Q: Another challenge is keeping your eye on a sprawling national scene. How do you do that?
O'Quinn: We really attempt in our planning for every issue to have geographical balance, balance between large and small theatres, balance of diversity of all sorts—racial and so forth, and diversity in terms of kinds of theatre—avant-garde vs. traditional, contemporary vs. classic work. All these kinds of balance are things we aim for in the long run and issue by issue.
Q: I’m sure you’re sometimes asked why the magazine is not more New York- and Broadway-focused.
O'Quinn: Commercial theatre is not really under the official purview of
American Theatre; we’re the journal for the nonprofit professional theatre in America. But I call it OBT—it’s “One Big Theatre,” really. It’s all interconnected. The lines are blurred, and that very blurring is one of the subjects we’ve often addressed. So I don’t get invited to the Tonys, but I don’t care. (Laughs)
Q: One thing readers won’t find in
American Theatre is play reviews. Why is that?
O'Quinn: There’s no point. We’re a monthly, in the first place, so we wouldn’t be timely. In the second place, we feel that’s taken care of by publications across the country, and that our member theatres don’t need us piling onto them after their local reviewers have done so already. We do have something called Critic’s Notebook, where theatre critics write in-depth about productions of significance or idiosyncrasy or of particular accomplishment. We’ve tried in recent years to do that in such a way that the production is still available in some form, whether it’s a co-production or a tour, so we won’t be writing, in essence, “Here’s this wonderful thing that happened; we saw it and you can’t.”
Q: What are some of the biggest changes you’ve seen in the 25 years you’ve been covering American theatre?
O'Quinn: Well, it’s stronger than ever in terms of numbers and influence. The estimates are that there are something like 1,900 not-for-profit theatres in America today. That’s incredible. When TCG started, there were 15 or something! Young people coming into the theatre today just assume that it was always that way—that there were always theatres everywhere, and people could make their living in Detroit or Minneapolis, but of course it wasn’t that way. You used to have to come to New York. Theatre was centrifugal; it started in New York and spun out all the way. Now it’s centripetal—it comes to New York from creative outposts all over the place. That’s a huge difference.
Q: Apart from American theatre, you’ve covered a lot of international theatre, as well.
O'Quinn: That’s something I’m proud of. In the late ’80s and early 90s, before the xenophobia of the Bush years, we introduced a lot of important international theatremakers to the United States. We had the first articles about Dario Fo that ever appeared in this country; we introduced Ariane Mnouchkine, Tadashi Suzuki.

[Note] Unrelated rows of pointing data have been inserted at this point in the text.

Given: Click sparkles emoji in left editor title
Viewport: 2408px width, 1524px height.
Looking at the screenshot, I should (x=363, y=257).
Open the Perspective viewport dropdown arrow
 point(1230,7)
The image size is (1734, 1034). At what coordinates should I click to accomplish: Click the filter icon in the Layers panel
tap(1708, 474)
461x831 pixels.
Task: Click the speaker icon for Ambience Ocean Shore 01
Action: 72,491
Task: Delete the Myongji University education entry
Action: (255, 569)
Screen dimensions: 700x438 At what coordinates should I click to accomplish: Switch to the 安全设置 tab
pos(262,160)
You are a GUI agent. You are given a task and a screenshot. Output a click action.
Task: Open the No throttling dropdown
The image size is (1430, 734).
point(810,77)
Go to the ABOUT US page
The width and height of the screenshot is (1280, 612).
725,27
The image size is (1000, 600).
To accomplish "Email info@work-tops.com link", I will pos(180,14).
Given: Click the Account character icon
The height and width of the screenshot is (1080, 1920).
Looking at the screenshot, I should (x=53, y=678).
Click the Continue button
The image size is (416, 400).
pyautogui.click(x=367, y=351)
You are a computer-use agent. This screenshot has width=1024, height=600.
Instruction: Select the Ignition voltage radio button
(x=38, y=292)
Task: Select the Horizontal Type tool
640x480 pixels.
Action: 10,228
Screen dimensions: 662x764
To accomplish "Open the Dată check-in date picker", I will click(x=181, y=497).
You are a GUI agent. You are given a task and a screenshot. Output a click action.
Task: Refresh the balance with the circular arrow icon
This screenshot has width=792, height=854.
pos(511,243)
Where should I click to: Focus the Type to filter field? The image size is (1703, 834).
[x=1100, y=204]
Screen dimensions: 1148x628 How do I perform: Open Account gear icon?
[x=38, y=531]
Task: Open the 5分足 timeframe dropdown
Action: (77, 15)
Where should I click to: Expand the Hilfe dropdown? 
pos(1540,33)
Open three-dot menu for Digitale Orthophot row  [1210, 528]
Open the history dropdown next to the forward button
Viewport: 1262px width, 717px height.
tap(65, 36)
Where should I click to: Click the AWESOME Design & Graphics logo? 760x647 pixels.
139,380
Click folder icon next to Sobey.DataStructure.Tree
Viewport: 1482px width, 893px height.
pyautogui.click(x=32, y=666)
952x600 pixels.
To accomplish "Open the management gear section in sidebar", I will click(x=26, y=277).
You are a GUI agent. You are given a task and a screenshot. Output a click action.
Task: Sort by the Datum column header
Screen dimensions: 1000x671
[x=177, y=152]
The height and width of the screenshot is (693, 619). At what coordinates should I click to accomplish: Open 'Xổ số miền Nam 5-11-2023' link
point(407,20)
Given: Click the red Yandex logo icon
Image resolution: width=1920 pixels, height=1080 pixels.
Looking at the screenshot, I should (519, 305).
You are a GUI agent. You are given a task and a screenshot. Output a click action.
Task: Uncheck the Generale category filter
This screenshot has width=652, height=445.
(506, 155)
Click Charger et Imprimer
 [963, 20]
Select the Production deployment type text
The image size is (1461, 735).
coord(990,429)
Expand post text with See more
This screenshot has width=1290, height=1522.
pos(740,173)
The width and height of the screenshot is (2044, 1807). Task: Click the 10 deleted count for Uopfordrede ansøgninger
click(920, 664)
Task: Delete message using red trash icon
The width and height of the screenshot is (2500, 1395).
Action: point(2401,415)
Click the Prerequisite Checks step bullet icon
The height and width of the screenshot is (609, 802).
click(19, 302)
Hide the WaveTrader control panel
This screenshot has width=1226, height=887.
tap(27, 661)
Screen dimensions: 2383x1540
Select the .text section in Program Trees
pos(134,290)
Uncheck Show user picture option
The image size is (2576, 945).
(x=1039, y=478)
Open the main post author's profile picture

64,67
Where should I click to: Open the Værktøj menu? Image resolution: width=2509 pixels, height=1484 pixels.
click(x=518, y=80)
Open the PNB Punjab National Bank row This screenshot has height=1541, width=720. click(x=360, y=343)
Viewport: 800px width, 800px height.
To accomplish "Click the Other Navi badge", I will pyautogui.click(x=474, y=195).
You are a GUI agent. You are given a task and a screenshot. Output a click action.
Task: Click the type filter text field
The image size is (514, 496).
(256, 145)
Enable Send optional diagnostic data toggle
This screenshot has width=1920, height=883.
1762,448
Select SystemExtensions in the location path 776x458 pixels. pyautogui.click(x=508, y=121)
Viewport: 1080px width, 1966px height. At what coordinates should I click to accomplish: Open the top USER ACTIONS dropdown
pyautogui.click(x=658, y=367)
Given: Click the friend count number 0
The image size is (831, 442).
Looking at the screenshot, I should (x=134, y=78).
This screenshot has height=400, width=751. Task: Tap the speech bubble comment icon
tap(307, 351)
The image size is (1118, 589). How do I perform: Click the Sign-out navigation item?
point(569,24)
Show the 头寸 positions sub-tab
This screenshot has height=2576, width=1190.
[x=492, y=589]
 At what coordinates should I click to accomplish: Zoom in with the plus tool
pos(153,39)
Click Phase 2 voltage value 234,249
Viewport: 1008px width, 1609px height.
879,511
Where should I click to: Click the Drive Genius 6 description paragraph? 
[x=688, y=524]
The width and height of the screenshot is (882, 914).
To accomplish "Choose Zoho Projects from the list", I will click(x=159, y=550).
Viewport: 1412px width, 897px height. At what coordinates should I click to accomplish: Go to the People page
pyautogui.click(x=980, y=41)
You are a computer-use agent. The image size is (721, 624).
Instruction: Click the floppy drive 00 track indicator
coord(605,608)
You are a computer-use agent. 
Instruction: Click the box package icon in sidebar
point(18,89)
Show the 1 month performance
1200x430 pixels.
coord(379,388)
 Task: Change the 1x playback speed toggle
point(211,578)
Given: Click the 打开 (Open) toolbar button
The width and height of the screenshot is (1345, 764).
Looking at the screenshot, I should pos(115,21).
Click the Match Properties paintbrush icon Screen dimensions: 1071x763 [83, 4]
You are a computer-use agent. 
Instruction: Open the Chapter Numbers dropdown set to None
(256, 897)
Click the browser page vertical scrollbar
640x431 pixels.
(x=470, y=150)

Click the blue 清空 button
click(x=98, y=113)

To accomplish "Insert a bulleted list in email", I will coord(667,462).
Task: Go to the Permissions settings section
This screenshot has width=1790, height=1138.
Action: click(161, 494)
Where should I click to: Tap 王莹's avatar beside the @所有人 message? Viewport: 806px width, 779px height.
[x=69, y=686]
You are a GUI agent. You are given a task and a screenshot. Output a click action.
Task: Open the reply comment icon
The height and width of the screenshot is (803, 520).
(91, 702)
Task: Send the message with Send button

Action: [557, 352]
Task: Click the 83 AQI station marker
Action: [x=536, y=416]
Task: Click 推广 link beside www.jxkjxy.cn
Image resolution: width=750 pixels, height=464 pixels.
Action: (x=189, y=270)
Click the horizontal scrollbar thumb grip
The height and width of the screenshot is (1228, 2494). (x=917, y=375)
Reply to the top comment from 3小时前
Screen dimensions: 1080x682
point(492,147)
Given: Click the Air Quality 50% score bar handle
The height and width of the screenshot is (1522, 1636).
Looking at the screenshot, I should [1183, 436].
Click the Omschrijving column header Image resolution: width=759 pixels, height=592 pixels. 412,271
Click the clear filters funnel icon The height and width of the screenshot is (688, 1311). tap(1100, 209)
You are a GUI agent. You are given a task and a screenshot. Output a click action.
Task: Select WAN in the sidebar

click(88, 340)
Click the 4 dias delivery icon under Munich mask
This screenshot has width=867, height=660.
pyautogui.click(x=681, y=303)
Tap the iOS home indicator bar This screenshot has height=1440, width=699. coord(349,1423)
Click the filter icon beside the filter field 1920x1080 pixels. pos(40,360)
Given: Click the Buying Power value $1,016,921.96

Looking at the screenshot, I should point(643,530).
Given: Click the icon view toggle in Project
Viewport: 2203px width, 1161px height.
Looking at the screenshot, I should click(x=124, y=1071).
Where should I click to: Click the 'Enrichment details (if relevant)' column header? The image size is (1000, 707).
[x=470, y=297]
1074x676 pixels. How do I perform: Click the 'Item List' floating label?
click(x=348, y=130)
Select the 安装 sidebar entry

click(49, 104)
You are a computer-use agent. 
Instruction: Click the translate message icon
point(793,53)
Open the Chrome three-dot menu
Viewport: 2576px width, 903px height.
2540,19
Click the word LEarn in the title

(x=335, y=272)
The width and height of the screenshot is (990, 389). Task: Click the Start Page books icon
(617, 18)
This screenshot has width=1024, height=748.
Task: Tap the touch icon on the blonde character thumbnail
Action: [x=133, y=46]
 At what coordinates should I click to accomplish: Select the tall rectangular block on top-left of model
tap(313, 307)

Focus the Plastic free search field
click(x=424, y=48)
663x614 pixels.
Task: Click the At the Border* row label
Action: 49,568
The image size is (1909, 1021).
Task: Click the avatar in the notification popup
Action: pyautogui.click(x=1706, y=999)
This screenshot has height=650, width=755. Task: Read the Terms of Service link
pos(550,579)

All these people were introduced to America through
American Theatre before they ever came here.
Q: Being a monthly, you stay a bit above the opening-night fray. How, then, would define the role your magazine play in the theatre scene?
O'Quinn: The act of theatre happens between artists and audience, but it’s not complete. Because theatre is an art form of language and ideas, the discourse that follows the act of theatre is an integral part of it, and that’s where I think a magazine like
American Theatre comes in. When you have a community that has good theatre but has lousy theatre critics—if the discourse that derives from theatre is weak or faulty—then that weakens the theatre itself. So I feel like this is a very important component of the act of theatre; to have a place, a forum for discussion of it, is essential and crucial.